◆ Texte à lire:
++++++

Sur la fin, fidèle à sa Closerie des Lilas, je l’avais observé, à quelques tables de distance, vieilli et fatigué, appuyé sur l’épaule de sa fidèle Josyane Savigneau, mais l’on pouvait encore lire le rire et la ruse, sur son visage pétri par la grâce. Puisse-t-il savoir que ses nervures si contradictoires sont parvenues au miracle d’atteindre les jeunes, l’auteur de ces lignes étant né vraisemblablement lorsque le grand renard des lettres rédigeait Femmes. Je me plais à me croire son petit fils ignoré, déclassé, perdu dans les affres de ses dénonciations répétées : fausse jeunesse, imbécilité, inculture historique, biberonnage LGBTQ+++, poisse moderne mécanisée, obsession sexuelle enfante du mauvais 19e siècle, impudeur, velléité littéraire baveuse, tromperie, dénonciation forcenée et moralisatrice d’un spectre maoïste lointain… Il avait raison.

Ses muses et amies ? Une psychanalyste pointue, une vidéaste invisible, une critique littéraire au Monde, une claveciniste ou pianiste lionne fantasmée… En l’observant, je voyais en lui un octogénaire flottant sur les rives de sa jeunesse atlantique tant qu’adriatique. Espionner un espion n’est pas vraiment un crime ; plutôt un jeu d’Agent secret…

On a dit beaucoup de choses sur Philippe Sollers ; des vraies, des stupides, des erreurs, des raccourcis manquant leur cible, et surtout des lectures de son œuvre qui n’en furent pas. Sollers s’adresse à ceux qui savent lire, rire, écouter, trier, sentir, voir, jouir (et comment !), écraser la moraline, voler, écrire (en sachant que seul le génie l’interpelle).

++++++

◆ Tâche à réaliser: Dans le texte sur Philippe Sollers, sur l'épaule de qui l'écrivain était-il appuyé quand l'auteur l'a observé vers la fin ? Les données n'interviennent pas dans cet exercice.

◆ Données enregistrées:
++++++

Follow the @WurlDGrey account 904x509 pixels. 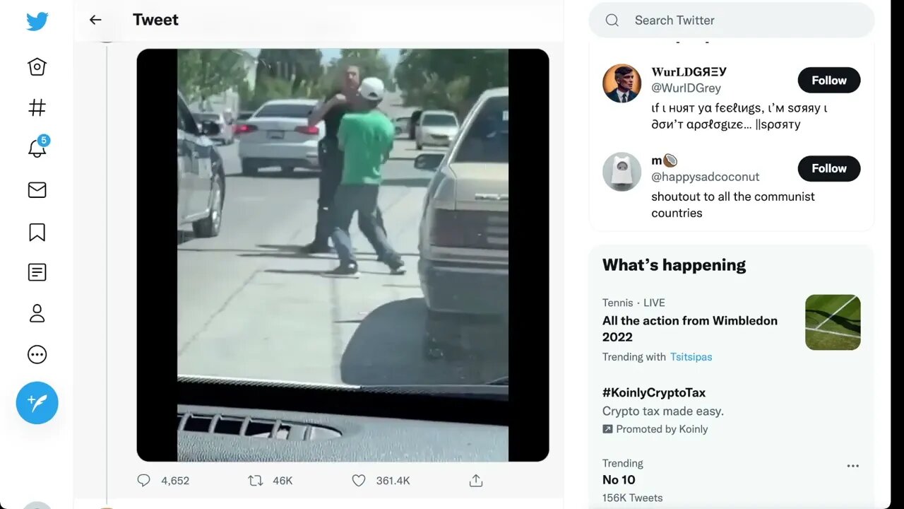829,80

++++++

◆ Réponse: Sur l'épaule de Josyane Savigneau.